Written problem:
Render the records from the line containing "You are a GUI" through the line containing "will (x=192, y=441)." as a Markdown table with the columns Row and Line, numbering each row and leaving out blank lines.

Exercise data:
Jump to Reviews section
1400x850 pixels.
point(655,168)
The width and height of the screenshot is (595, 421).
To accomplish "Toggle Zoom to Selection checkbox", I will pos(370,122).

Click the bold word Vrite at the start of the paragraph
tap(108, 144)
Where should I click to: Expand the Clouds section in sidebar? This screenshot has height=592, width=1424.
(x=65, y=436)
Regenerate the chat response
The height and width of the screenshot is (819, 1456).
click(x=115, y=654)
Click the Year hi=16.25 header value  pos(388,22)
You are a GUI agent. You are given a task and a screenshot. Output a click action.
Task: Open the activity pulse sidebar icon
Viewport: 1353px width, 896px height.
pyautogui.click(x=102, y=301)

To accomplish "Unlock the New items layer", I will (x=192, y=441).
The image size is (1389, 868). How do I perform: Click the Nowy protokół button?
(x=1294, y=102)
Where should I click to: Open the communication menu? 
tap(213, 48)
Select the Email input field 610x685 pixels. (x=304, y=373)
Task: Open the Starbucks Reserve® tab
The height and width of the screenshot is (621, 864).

Solved problem:
| Row | Line |
|---|---|
| 1 | You are a GUI agent. You are given a task and a screenshot. Output a click action. |
| 2 | Task: Open the activity pulse sidebar icon |
| 3 | Viewport: 1353px width, 896px height. |
| 4 | pyautogui.click(x=102, y=301) |
| 5 | To accomplish "Unlock the New items layer", I will (x=192, y=441). |